*Task brief:* Determine the number of lines in the data below that hold "screenshot"; give nothing but that number.

*Task input:*
:::

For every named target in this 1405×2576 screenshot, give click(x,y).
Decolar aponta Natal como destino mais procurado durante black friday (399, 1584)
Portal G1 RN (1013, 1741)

:::

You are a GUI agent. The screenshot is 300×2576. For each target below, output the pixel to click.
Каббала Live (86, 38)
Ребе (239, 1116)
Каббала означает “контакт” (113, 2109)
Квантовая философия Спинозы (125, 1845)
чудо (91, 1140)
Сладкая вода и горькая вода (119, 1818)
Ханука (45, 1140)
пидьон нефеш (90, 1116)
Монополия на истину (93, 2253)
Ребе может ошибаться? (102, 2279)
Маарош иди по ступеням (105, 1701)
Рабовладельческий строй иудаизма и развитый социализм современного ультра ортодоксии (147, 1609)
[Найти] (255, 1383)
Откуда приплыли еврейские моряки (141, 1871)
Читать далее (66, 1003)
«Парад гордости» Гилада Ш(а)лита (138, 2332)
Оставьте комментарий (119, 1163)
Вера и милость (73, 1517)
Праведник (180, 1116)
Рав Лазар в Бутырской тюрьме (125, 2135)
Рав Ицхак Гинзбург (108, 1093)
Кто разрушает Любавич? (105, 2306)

:::

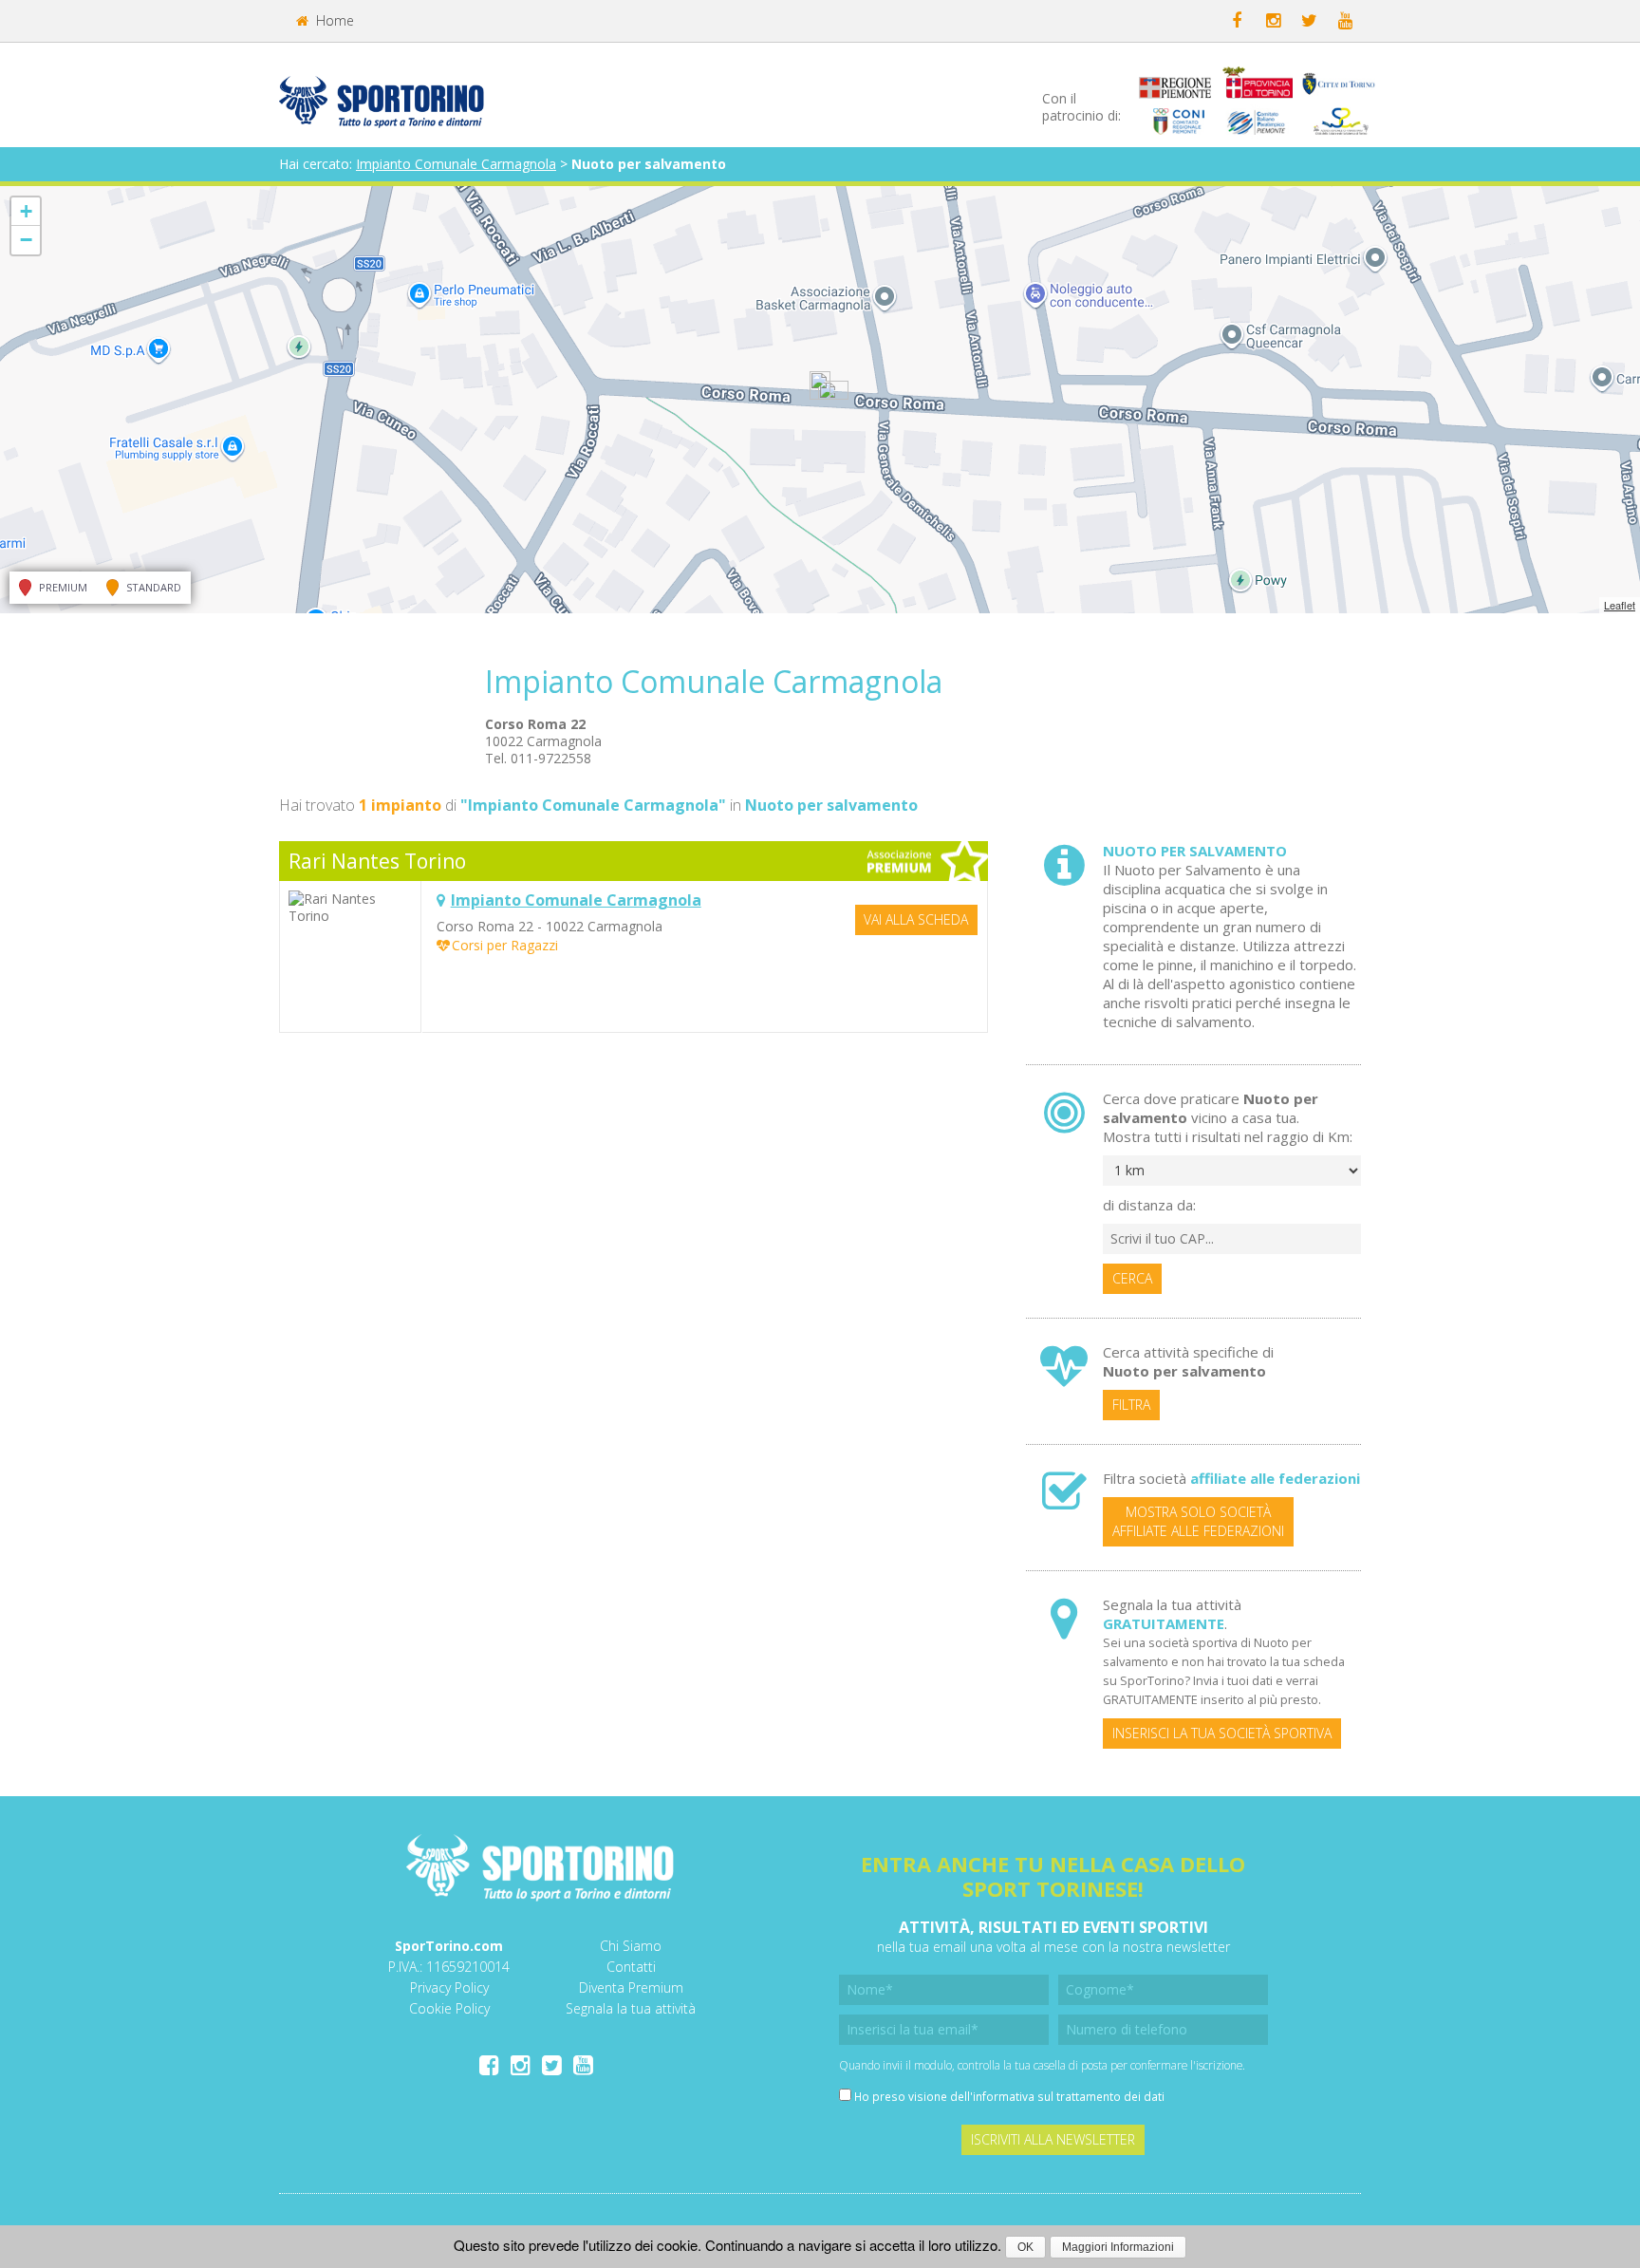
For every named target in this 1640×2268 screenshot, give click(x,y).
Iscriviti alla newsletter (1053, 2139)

:::

*Response to the exercise:* 3